Design Cross-sectional analysis of country-specific epidemiological data using an index tool developed for this purpose.
Setting We calculated the total disability-adjusted life years (DALYs) attributed to diarrhoea, malaria and HIV for 214 World Bank economies. Criteria for inclusion were: low-income and middle-income countries, and total annual DALY burden in the top tertile (≥87 000 DALYs). 70 countries met inclusion criteria and were included in our opportunity analysis.

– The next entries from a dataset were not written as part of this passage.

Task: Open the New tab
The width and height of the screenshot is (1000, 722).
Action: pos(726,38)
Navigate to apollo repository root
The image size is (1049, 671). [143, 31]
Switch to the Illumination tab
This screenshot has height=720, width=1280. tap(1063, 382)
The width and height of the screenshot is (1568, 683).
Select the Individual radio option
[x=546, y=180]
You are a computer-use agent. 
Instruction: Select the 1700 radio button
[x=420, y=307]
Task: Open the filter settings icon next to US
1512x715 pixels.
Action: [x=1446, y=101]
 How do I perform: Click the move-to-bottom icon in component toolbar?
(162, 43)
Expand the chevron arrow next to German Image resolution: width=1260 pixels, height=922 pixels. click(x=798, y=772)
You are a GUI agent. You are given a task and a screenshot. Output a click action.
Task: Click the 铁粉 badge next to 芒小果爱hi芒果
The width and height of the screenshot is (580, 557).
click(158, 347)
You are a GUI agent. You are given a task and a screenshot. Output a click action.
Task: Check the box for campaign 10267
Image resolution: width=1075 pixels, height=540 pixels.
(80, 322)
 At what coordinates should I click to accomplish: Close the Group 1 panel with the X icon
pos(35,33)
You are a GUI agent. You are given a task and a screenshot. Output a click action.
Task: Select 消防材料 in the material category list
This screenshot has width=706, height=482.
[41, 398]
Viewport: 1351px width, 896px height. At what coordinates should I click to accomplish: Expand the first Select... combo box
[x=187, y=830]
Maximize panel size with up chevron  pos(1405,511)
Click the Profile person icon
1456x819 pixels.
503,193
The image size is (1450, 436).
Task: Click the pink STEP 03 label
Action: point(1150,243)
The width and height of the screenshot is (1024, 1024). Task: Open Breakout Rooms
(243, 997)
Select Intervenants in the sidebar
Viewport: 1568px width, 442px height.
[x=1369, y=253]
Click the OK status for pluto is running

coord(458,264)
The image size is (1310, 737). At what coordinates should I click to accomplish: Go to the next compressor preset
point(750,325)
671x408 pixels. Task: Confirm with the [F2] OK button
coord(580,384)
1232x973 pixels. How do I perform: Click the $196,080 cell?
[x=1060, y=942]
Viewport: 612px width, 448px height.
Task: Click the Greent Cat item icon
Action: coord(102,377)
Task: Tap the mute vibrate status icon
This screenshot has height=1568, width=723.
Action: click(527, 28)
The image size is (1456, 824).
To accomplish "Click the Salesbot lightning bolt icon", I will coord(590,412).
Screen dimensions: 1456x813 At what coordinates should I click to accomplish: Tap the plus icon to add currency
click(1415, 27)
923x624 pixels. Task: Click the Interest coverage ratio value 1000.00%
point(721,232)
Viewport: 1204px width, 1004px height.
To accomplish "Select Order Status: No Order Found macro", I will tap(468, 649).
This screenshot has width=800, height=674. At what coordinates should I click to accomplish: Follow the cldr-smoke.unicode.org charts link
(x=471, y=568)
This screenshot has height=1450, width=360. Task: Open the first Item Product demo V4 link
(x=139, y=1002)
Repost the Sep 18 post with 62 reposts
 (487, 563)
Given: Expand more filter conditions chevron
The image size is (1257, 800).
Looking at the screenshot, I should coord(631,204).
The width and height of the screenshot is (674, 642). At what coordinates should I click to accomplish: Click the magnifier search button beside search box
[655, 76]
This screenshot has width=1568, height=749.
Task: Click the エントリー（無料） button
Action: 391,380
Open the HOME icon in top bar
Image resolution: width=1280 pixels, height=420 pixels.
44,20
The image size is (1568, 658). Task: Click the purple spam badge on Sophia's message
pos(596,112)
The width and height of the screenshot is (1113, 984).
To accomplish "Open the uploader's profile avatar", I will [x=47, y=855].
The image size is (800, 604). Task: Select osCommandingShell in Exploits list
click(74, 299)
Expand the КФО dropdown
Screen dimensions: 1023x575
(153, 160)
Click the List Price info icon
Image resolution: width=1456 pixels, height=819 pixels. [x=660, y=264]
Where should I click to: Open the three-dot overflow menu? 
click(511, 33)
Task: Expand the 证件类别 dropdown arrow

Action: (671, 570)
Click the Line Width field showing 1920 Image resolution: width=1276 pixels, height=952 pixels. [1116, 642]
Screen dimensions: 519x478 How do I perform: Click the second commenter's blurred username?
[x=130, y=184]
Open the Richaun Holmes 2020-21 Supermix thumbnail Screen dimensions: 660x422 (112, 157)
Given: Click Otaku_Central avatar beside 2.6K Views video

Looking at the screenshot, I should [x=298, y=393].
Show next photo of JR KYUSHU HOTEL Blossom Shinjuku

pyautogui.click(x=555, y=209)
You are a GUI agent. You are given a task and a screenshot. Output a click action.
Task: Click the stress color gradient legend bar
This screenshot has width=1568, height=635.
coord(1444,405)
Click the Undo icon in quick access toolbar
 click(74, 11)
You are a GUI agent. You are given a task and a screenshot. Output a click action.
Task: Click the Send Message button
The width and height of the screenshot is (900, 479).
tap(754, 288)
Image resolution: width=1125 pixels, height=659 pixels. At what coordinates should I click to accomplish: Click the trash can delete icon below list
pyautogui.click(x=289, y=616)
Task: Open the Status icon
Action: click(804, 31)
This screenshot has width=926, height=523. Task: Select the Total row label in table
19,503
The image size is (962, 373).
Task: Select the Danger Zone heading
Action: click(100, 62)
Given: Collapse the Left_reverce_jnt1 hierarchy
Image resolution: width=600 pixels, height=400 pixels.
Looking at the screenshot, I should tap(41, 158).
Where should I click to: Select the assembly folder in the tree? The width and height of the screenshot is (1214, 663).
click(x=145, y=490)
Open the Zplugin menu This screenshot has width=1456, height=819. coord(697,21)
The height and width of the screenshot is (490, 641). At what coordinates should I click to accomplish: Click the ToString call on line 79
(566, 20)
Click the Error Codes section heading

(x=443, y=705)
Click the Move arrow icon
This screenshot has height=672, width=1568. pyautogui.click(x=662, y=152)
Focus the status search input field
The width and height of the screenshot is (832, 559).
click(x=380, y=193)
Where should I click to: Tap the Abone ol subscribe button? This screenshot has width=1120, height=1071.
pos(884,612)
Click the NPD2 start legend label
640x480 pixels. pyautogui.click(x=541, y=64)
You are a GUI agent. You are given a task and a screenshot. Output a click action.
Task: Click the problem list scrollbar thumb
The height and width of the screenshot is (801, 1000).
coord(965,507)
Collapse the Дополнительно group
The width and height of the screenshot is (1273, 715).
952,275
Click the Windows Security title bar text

Outcome measures We synthesised data on 10 indicators related to the potential reduction in burden and new coverage achievable by an IPC. We scored and ranked countries based on three summary opportunity metrics: DALYs per capita across the diseases, a composite score of tertile rankings of burden for each disease, and a score combining burden and intervention opportunity.
Results We estimated the total annual global burden attributable to diarrhoea, malaria and HIV at 135 million DALYs. All of the countries with the highest opportunity for implementation of a diarrhoea, malaria and HIV IPC are in sub-Saharan Africa, regardless of opportunity metric used. Although the overall rank order changes, 16 countries rank among the top 23 highest opportunity countries for all three metrics.
Conclusions Stakeholders can use this objective metric-based approach to prioritise countries for IPC scale-up. Priority countries are largely robust to the opportunity metric chosen.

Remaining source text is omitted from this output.